Exercise details:
Nothing is needed except the lines below that run from the one with "706x1568 pixels." through the one with "Viewport: 650px width, 500px height.", repeated exactly.

[Source material]

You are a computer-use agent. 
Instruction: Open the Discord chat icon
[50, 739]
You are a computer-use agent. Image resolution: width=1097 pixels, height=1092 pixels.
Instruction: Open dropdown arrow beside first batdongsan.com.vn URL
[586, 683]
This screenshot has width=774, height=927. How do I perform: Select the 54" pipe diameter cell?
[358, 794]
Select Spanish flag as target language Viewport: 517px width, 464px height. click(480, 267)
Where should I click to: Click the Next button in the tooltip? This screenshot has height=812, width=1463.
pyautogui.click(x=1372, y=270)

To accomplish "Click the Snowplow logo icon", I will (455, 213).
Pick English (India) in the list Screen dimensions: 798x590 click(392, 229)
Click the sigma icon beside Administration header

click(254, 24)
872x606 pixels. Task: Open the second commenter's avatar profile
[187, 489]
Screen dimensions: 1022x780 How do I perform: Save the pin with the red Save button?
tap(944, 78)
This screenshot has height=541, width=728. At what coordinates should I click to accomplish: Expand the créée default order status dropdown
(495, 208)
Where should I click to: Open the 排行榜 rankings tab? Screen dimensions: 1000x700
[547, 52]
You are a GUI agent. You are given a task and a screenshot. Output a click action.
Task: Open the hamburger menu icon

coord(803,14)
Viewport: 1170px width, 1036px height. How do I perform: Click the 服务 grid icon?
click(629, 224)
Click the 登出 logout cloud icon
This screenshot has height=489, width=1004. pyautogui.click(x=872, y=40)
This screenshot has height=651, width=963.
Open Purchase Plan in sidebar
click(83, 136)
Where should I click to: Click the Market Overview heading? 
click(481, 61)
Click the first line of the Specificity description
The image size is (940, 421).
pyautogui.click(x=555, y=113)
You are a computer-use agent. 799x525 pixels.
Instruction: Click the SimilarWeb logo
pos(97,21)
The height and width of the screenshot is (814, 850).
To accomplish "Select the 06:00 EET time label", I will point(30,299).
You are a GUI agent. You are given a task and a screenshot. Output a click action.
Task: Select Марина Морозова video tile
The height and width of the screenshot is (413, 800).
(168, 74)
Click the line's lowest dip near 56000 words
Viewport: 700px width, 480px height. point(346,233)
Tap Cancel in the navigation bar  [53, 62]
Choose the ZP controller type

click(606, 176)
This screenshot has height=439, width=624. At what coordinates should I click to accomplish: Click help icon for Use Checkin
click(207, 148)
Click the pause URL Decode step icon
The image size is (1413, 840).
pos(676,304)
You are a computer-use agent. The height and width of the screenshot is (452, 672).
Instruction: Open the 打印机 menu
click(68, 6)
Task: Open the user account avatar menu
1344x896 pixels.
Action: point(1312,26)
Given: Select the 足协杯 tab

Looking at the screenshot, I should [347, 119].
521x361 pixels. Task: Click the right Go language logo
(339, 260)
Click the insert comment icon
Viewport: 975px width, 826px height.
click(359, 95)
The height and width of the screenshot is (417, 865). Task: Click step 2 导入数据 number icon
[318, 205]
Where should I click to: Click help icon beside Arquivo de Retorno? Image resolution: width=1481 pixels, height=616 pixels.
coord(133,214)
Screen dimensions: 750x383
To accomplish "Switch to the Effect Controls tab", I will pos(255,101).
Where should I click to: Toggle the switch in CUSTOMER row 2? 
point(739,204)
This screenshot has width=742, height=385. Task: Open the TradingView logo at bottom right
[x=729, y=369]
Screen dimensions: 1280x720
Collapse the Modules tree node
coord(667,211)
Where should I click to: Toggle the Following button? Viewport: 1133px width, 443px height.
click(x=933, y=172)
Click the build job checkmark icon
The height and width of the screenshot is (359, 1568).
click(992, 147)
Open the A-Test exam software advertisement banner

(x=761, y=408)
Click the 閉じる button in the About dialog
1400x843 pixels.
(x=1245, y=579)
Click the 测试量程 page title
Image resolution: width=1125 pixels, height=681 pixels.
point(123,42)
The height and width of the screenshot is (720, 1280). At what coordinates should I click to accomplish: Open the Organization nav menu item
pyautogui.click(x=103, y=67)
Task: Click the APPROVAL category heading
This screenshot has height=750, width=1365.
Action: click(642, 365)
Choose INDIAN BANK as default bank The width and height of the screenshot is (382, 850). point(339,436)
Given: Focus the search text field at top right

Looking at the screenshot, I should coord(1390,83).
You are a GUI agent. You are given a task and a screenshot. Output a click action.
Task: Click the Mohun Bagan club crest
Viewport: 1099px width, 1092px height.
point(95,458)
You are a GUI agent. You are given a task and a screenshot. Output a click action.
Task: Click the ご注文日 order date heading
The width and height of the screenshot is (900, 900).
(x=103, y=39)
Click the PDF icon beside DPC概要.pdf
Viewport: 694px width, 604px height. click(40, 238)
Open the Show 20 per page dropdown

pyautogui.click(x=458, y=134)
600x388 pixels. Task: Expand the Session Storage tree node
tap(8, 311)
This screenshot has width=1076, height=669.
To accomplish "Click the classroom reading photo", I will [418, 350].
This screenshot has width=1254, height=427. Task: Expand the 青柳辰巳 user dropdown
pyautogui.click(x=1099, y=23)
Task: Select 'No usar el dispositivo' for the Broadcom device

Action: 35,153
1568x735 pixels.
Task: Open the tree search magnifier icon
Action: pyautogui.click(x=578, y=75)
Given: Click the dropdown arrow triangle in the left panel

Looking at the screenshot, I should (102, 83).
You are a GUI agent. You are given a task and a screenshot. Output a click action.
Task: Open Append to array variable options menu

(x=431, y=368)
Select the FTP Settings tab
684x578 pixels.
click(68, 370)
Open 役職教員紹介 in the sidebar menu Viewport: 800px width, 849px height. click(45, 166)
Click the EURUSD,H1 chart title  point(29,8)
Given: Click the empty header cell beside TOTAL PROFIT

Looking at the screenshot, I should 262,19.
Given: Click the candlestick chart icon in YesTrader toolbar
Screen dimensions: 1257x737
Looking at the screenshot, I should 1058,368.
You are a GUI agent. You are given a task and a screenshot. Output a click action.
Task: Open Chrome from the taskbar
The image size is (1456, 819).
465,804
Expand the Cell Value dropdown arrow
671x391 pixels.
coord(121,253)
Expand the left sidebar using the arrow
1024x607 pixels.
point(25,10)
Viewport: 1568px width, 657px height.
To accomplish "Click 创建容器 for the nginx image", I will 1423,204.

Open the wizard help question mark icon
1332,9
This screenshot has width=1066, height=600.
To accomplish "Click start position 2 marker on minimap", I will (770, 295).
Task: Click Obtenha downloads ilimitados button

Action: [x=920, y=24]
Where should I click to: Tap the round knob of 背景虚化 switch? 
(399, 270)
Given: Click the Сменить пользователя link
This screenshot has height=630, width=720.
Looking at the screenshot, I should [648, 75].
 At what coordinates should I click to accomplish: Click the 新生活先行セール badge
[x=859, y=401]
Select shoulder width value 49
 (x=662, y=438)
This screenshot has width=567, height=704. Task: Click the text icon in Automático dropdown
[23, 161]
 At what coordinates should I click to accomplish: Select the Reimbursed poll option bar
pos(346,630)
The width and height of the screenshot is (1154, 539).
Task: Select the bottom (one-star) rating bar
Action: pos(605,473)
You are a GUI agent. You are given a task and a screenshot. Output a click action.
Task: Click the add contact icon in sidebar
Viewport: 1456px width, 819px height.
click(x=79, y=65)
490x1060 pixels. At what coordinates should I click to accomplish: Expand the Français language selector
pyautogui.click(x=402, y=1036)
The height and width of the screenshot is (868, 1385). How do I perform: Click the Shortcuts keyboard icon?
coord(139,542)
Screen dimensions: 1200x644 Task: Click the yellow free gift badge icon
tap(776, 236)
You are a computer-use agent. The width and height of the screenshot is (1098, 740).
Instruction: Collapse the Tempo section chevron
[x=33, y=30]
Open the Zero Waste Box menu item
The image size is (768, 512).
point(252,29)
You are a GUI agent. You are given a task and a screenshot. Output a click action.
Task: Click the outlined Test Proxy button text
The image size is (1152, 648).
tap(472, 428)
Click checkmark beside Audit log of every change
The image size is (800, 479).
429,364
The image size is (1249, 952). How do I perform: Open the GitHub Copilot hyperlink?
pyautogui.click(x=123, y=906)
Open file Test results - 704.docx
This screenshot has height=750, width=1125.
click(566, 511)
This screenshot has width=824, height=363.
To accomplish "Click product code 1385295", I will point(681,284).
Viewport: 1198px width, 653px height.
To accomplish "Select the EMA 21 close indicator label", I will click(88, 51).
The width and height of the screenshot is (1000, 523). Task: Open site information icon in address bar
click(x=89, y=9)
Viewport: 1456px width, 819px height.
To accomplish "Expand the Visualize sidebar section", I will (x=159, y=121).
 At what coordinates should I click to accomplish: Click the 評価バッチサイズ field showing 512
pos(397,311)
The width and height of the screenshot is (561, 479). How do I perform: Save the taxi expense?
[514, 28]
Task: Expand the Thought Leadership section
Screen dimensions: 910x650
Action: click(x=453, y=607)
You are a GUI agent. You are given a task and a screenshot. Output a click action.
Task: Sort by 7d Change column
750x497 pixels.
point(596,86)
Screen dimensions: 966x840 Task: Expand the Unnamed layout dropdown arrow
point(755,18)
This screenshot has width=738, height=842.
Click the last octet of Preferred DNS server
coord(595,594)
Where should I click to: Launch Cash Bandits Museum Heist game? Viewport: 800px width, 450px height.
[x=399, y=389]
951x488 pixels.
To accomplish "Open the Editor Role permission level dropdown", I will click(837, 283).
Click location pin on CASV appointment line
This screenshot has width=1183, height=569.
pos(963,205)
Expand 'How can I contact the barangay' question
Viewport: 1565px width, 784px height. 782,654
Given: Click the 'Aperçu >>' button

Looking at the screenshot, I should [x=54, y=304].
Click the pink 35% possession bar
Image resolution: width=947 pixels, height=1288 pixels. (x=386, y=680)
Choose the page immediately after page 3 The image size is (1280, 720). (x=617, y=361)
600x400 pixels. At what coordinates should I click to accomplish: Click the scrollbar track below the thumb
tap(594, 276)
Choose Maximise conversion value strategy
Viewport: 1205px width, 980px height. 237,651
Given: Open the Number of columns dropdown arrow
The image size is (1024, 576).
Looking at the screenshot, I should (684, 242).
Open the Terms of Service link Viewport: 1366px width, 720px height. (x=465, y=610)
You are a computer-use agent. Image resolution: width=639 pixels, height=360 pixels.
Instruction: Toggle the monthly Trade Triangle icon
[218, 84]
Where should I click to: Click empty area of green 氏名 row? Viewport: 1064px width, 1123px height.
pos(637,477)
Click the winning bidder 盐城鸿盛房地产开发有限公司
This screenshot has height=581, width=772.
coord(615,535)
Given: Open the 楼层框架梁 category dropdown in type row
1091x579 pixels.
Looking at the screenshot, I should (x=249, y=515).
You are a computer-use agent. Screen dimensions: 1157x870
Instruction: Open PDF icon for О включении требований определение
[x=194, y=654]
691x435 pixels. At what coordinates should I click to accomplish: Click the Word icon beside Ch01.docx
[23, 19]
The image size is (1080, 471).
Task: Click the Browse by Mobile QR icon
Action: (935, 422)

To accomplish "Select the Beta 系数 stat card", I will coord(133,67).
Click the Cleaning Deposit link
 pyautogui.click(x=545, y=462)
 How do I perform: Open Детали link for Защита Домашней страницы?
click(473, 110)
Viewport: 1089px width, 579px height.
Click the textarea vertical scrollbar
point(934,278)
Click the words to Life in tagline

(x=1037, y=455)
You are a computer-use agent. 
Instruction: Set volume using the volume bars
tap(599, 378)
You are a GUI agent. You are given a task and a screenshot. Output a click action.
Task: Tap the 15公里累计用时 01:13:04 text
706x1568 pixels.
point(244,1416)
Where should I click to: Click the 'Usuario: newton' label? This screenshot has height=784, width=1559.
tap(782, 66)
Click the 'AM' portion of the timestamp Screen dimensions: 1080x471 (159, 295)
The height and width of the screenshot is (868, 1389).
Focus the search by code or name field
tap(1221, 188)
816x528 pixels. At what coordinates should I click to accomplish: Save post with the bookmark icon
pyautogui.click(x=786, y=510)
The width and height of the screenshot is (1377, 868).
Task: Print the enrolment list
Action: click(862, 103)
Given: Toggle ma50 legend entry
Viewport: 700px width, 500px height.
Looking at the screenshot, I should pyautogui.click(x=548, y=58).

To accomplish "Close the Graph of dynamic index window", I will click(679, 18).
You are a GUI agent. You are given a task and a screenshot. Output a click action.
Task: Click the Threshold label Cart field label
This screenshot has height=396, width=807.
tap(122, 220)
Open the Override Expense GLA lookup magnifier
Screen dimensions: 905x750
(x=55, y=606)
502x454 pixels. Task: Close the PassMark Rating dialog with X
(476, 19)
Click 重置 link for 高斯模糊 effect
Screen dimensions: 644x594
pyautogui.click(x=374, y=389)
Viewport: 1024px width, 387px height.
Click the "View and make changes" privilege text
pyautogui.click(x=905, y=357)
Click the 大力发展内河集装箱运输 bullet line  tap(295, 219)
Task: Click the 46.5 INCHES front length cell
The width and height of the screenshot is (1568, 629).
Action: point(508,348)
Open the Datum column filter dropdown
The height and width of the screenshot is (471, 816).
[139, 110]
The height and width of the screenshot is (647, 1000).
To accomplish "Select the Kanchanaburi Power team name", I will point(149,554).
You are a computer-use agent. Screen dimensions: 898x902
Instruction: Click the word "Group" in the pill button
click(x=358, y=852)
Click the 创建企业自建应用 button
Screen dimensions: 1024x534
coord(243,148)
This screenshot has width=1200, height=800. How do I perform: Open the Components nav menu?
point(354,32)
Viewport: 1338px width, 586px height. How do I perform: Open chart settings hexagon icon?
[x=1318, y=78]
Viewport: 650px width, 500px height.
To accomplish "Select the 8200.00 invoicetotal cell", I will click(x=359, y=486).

[/Source material]

Result of this task:
706x1568 pixels.
point(244,1416)
Where should I click to: Click the 'Usuario: newton' label? This screenshot has height=784, width=1559.
tap(782, 66)
Click the 'AM' portion of the timestamp Screen dimensions: 1080x471 (159, 295)
The height and width of the screenshot is (868, 1389).
Focus the search by code or name field
tap(1221, 188)
816x528 pixels. At what coordinates should I click to accomplish: Save post with the bookmark icon
pyautogui.click(x=786, y=510)
The width and height of the screenshot is (1377, 868).
Task: Print the enrolment list
Action: click(862, 103)
Given: Toggle ma50 legend entry
Viewport: 700px width, 500px height.
Looking at the screenshot, I should pyautogui.click(x=548, y=58).

To accomplish "Close the Graph of dynamic index window", I will click(679, 18).
You are a GUI agent. You are given a task and a screenshot. Output a click action.
Task: Click the Threshold label Cart field label
This screenshot has height=396, width=807.
tap(122, 220)
Open the Override Expense GLA lookup magnifier
Screen dimensions: 905x750
(x=55, y=606)
502x454 pixels. Task: Close the PassMark Rating dialog with X
(476, 19)
Click 重置 link for 高斯模糊 effect
Screen dimensions: 644x594
pyautogui.click(x=374, y=389)
Viewport: 1024px width, 387px height.
Click the "View and make changes" privilege text
pyautogui.click(x=905, y=357)
Click the 大力发展内河集装箱运输 bullet line  tap(295, 219)
Task: Click the 46.5 INCHES front length cell
The width and height of the screenshot is (1568, 629).
Action: point(508,348)
Open the Datum column filter dropdown
The height and width of the screenshot is (471, 816).
[139, 110]
The height and width of the screenshot is (647, 1000).
To accomplish "Select the Kanchanaburi Power team name", I will point(149,554).
You are a computer-use agent. Screen dimensions: 898x902
Instruction: Click the word "Group" in the pill button
click(x=358, y=852)
Click the 创建企业自建应用 button
Screen dimensions: 1024x534
coord(243,148)
This screenshot has width=1200, height=800. How do I perform: Open the Components nav menu?
point(354,32)
Viewport: 1338px width, 586px height. How do I perform: Open chart settings hexagon icon?
[x=1318, y=78]
Viewport: 650px width, 500px height.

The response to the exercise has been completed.